2016-07-27 08:00:00

Convention democratica: nomina ufficiale a Hillary Clinton


A Filadelfia la seconda giornata della Convention democratica ha incoronato ufficialmente per acclamazione, e dopo la conta dei delegati, Hillary Clinton prima candidata donna nella corsa alla Casa Bianca. A proclamarlo proprio l’ex rivale Bernie Sanders. Centrale nella serata il discorso del marito Bill Clinton che , rispercorrendo la storia della donna, della moglie e della mamma, ne ha sottolineato il continuo impegno per la giustizia sociale, la tutela dei diritti, specie nei confronti di bambini e fasce disagiate, e poi l'obiettivo dello sviluppo e del cambiamento dell'America. E' dunque definitivamente superata la spaccatura che inizialmente ha segnato i lavori della convention e il partito stesso? Eugenio Bonanata lo ha chiesto a Giampiero Gramaglia, consigliere per la comunicazione dell’Istituto Affari Internazionali:

R. – Le polemiche che si sono state alla vigilia si sono, in fondo, rivelate un petardo bagnato, perché che l’establishment democratico, che il partito sostenesse la Clinton rispetto a Sanders lo sapevano tutti e nessuno ne aveva mai fatto mistero. Il fatto di vederlo sciorinato in 20 mila messaggi che Vikileaks ha pubblicato può avere, forse, turbato soprattutto i sostenitori più accaniti – i cosiddetti “sanderistas” - del senatore del Vermont, ma non sembra aver ulcerato lo stesso senatore. Quindi la convention sembra ora lanciata su quel binario di sostegno unitario da parte del Partito Democratico a Hillary Clinton, che è uno degli elementi di differenza rispetto, invece, alle divisioni emerse nella convention repubblicana la scorsa settimana e non tanto per  quello che è successo alla convention quanto nelle assenze alla convention: non c’era praticamente nessuno dei presidenti repubblicani e dei candidati alla presidenza repubblicana dal 1988 ad oggi, tranne Bob Dole, candidato sconfitto nel 1996.

D. – Per Clinton, quindi, l’unità non è un grande problema, secondo te?

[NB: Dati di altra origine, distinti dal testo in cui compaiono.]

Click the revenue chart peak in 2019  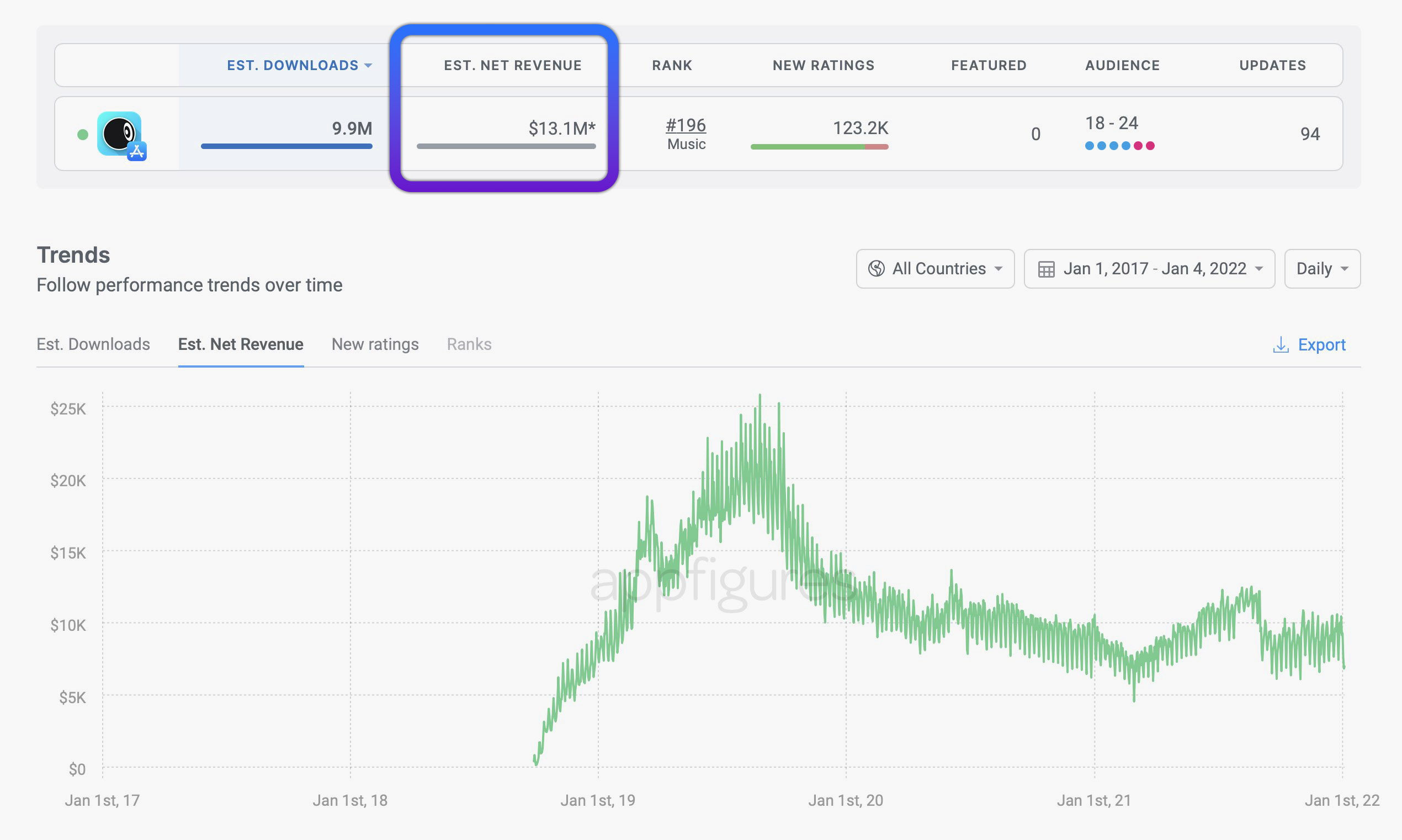click(760, 396)
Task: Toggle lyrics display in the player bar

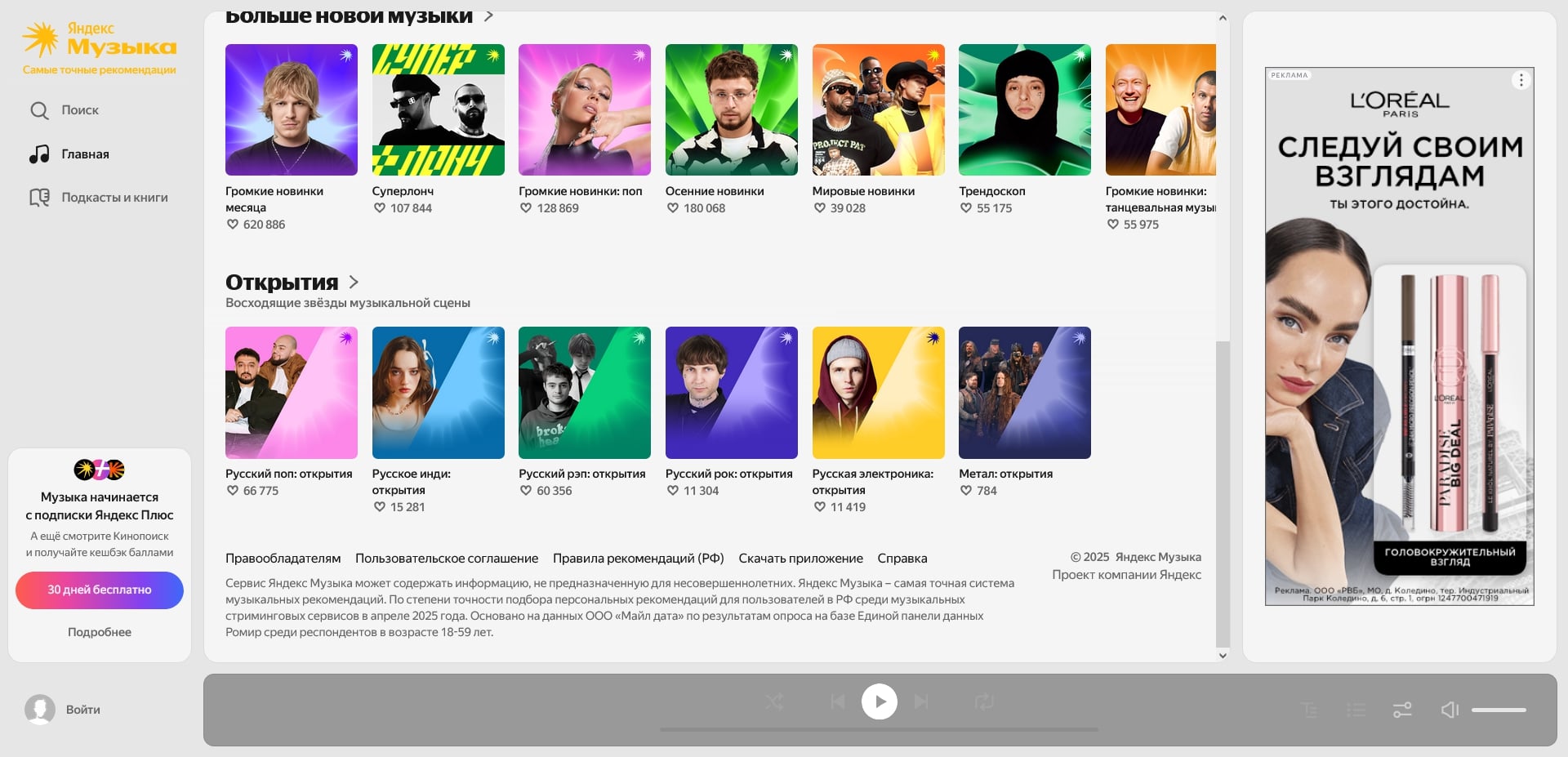Action: [1310, 710]
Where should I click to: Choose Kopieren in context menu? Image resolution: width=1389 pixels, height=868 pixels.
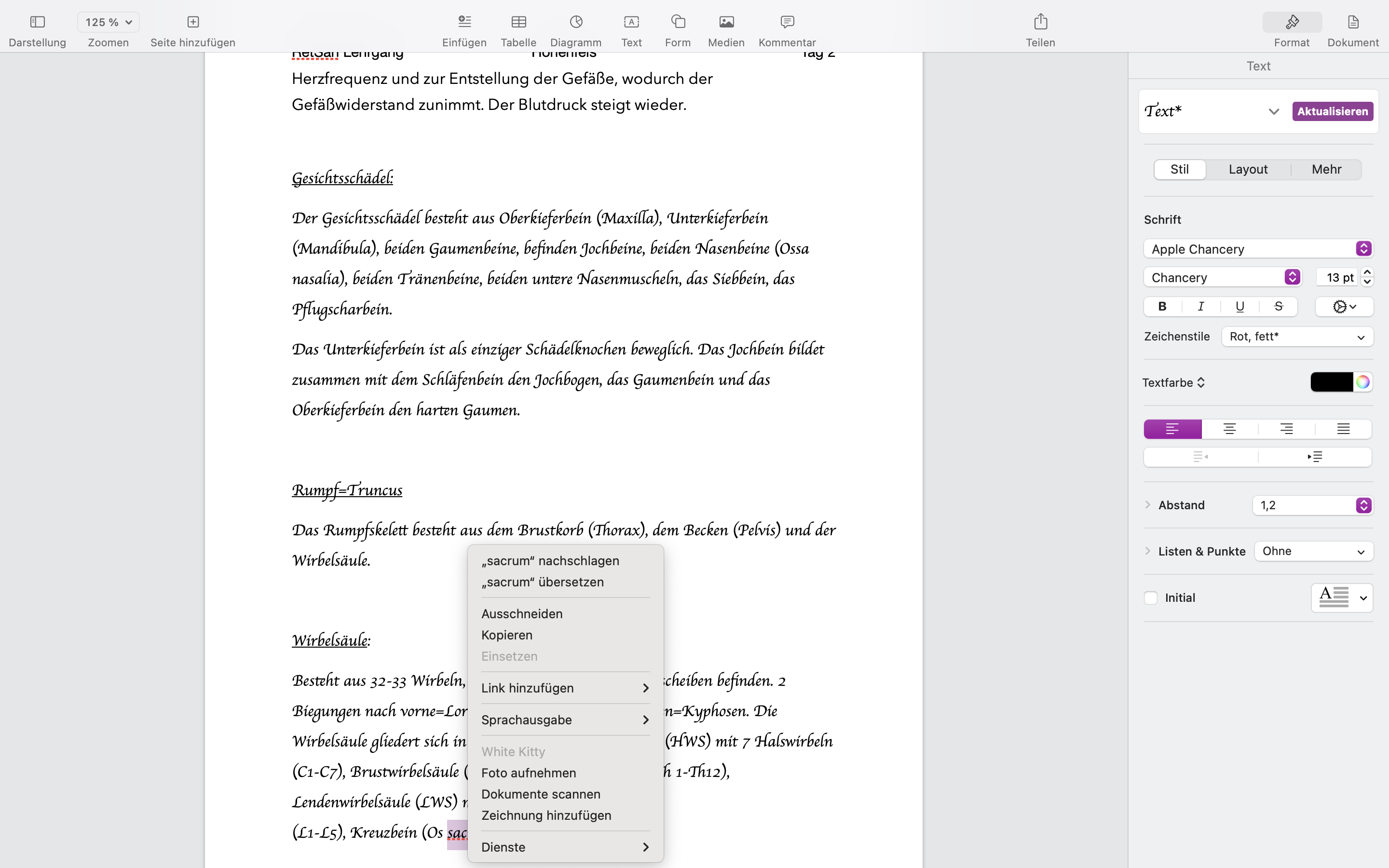point(507,635)
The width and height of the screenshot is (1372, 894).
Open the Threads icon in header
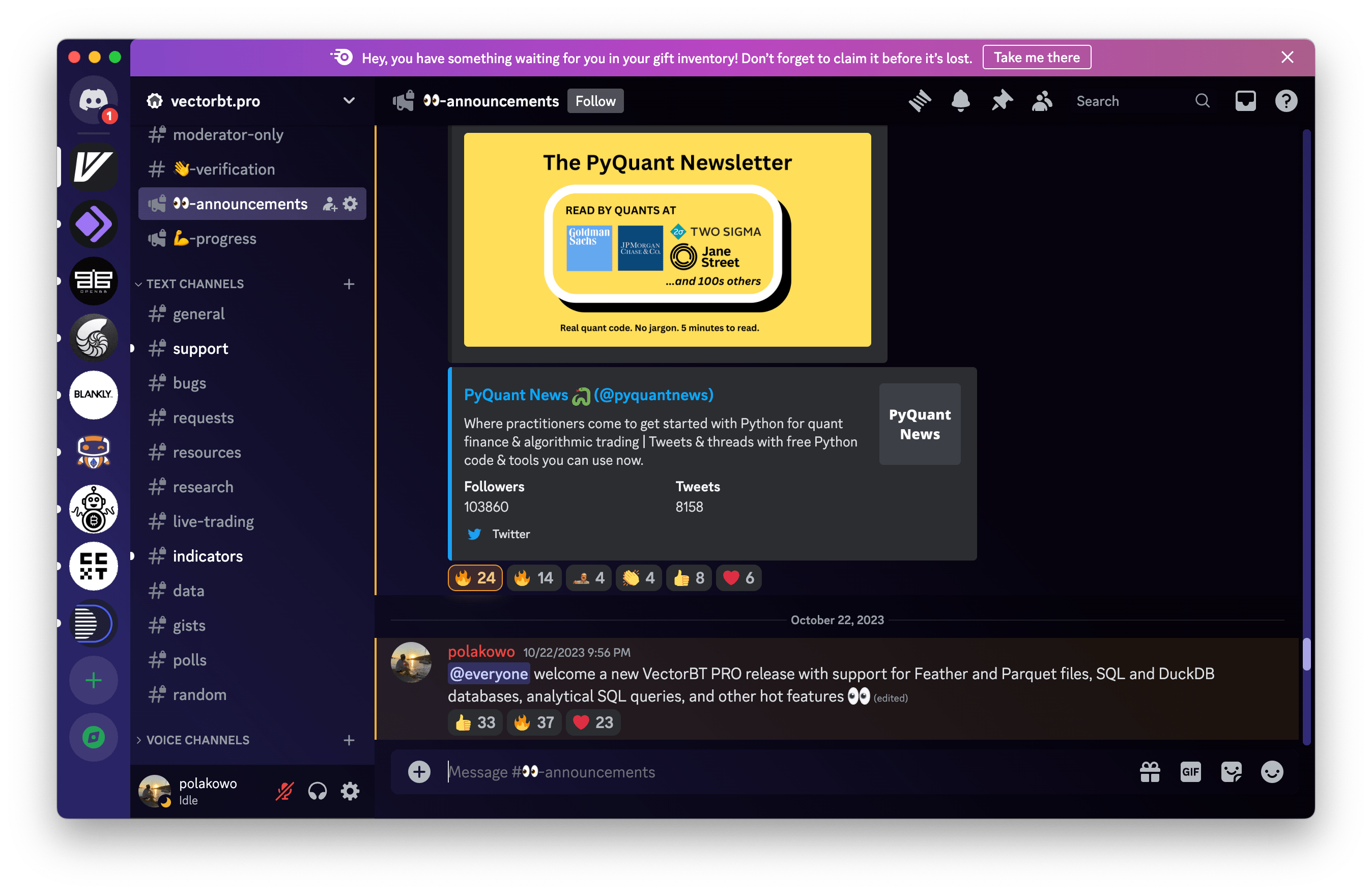tap(920, 101)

R. – L’unità del partito non è un problema per la Clinton e lo resta per Trump. Il sostegno degli elettori è un’altra cosa: la Clinton deve conquistare, per esempio, il voto dei sostenitori di Sanders, anche se ha l’appoggio di Sanders; ma il vera ….. della Clinton sono non dico gli errori, ma le posizioni stesse di Trump, che alienano a Trump intere fette del potenziale elettorato americano.

D. – Quali sono i punti di forza della Clinton rispetto a Sanders?

R. – Senz’altro la Clinton ha una storia personale che la rende più credibile e più affidabile come leader e presidente di quanto non fosse Sanders, che non ha - nel suo passato - nessuna esperienza internazionale e in realtà nessuna esperienza di gestione della cosa pubblica, perché è sempre stato un legislatore nell’Assemblea del Vermont e in quella nel Congresso nazionale. Però la Clinton ha saputo prendere da Sanders alcuni elementi della piattaforma elettorale – per esempio il diritto di accesso all’Università, alcuni elementi della sanità, della spesa pubblica, del diritto del salario minimo – che hanno spostato a sinistra la sua piattaforma e l’hanno resa più accettabile, meno segnata dalla consuetudine con la finanza e con la consuetudine del potere di quanto non fosse all’inizio.

D. – Cosa chiede l’elettorato democratico?

R. – L’elettorato democratico chiede, in primo luogo, continuità con la presidenza di Barak Obama; continuità in economica per mantenere il segno della crescita e l’occupazione su livelli molto elevati, perché la disoccupazione è su livelli storicamente minimi; chiede probabilmente continuità anche in politica estera, per tenere gli Stati Uniti il più possibile, almeno militarmente al di fuori dalle tensioni che vi sono in varie parti del mondo; forse, in politica estera, chiede alla Clinton maggiore assertività di quella mostrata da Obama e forse, nel quadro dell’economia globale, è tentata da maggior protezionismo di quello che non abbia praticato Obama.